To complete the configuration, you need the following data:

  • Interface IP addresses (For details, see Table 1-13.)

  • OSPF area (0)

  • BD ID (10)

  • VNI ID (10)

Procedure

  1. Configure a routing protocol.

    # Configure Spine1. Repeat this step for Leaf1, Leaf2, Spine2, Spine3, and Spine4. For configuration details, see Configuration Files.

    <HUAWEI> system-view
[~HUAWEI] sysname Spine1
[*HUAWEI] commit
[~Spine1] interface loopback 1
[*Spine1-LoopBack1] ip address 1.1.1.1 32
[*Spine1-LoopBack1] quit
[*Spine1] interface loopback 2
[*Spine1-LoopBack2] ip address 5.5.5.5 32
[*Spine1-LoopBack2] quit
[*Spine1] interface 10ge 1/0/1
[*Spine1-10GE1/0/1] undo portswitch
[*Spine1-10GE1/0/1] ip address 192.168.1.1 24
[*Spine1-10GE1/0/1] quit
[*Spine1] interface 10ge 1/0/2
[*Spine1-10GE1/0/2] undo portswitch
[*Spine1-10GE1/0/2] ip address 192.168.5.1 24
[*Spine1-10GE1/0/2] quit
[*Spine1] ospf
[*Spine1-ospf-1] area 0
[*Spine1-ospf-1-area-0.0.0.0] network 1.1.1.1 0.0.0.0
[*Spine1-ospf-1-area-0.0.0.0] network 5.5.5.5 0.0.0.0
[*Spine1-ospf-1-area-0.0.0.0] network 192.168.1.0 0.0.0.255
[*Spine1-ospf-1-area-0.0.0.0] network 192.168.5.0 0.0.0.255
[*Spine1-ospf-1-area-0.0.0.0] quit
[*Spine1-ospf-1] quit
[*Spine1] commit

    # After OSPF is configured, leaf and spine switches can learn the IP addresses of loopback interfaces of each other using OSPF and successfully ping each other.

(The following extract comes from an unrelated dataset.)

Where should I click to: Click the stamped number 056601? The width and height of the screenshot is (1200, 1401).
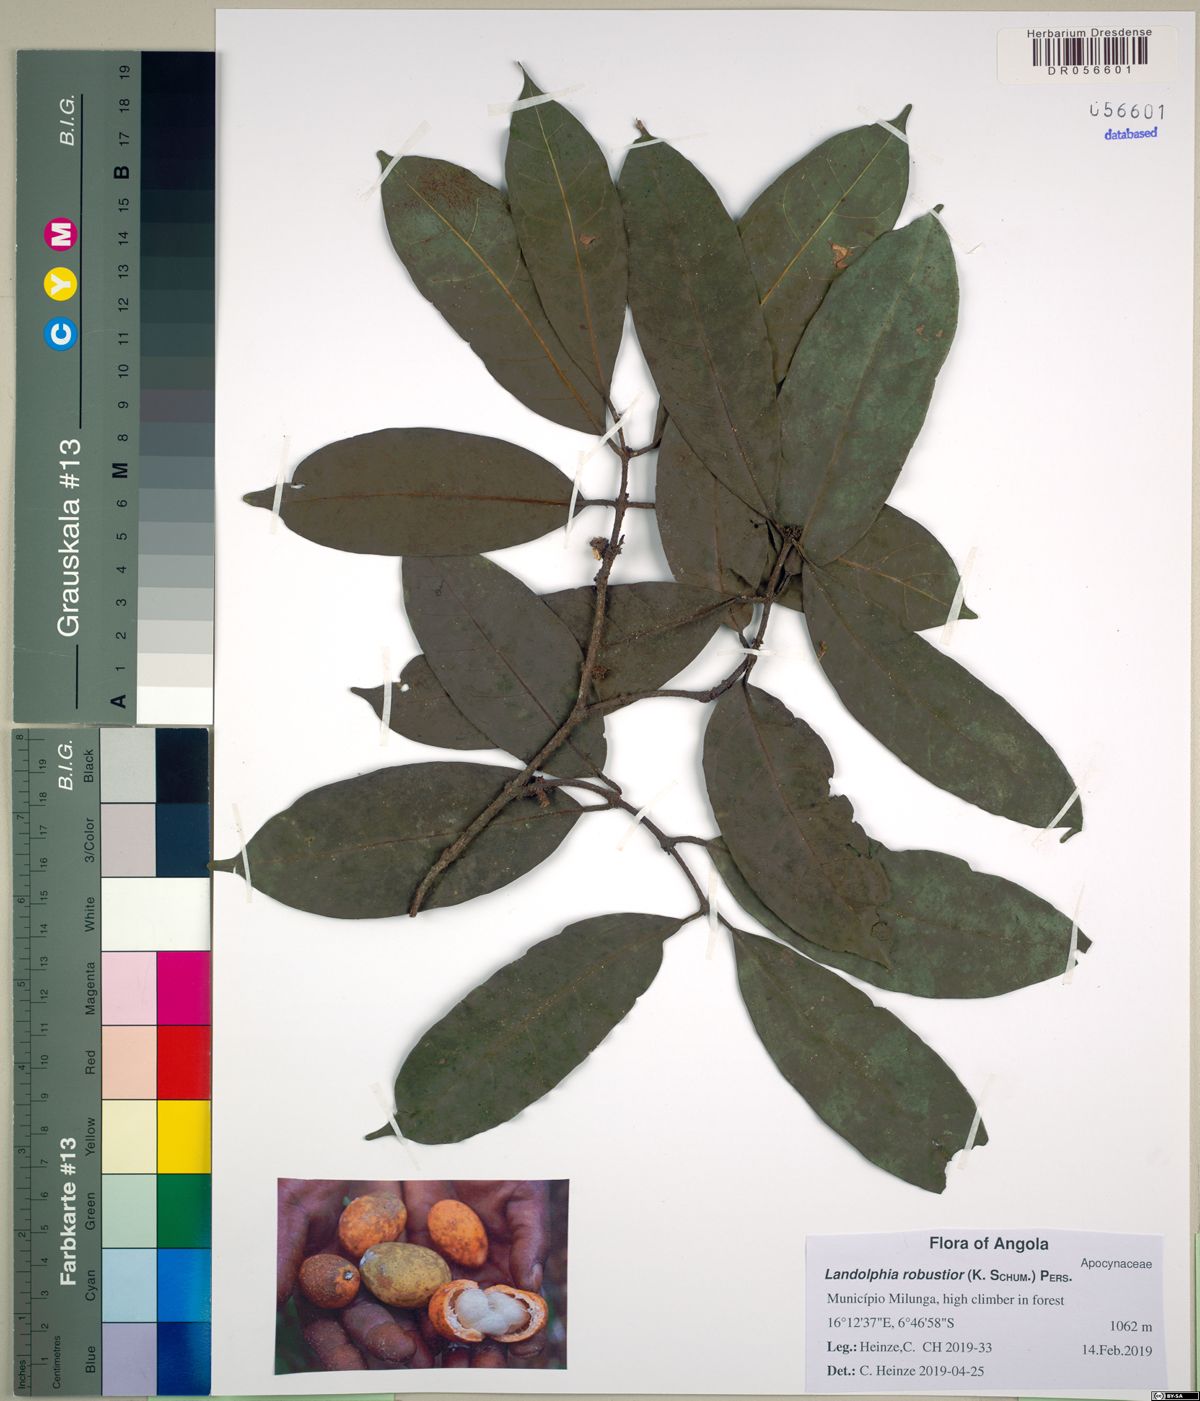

  2. Configure the VXLAN tunnel mode and enable the VXLAN ACL extension function. (This step only needs to be performed on the CE12800, CE16800 equipped with A series cards, CE6870EI, and CE6875EI.)

    # Configure Spine1. Repeat this step for Leaf1, Leaf2, Spine2, Spine3, and Spine4.

    [~Spine1] ip tunnel mode vxlan
[*Spine1] assign forward nvo3 acl extend enable
[*Spine1] commit

    After configuring the VXLAN tunnel mode and enabling the VXLAN ACL extension function, save the configuration and restart the switch to make the configuration take effect.

  3. Configure a service access point on Leaf1 and Leaf2, respectively.

    # Configure Leaf1. Repeat this step for Leaf2.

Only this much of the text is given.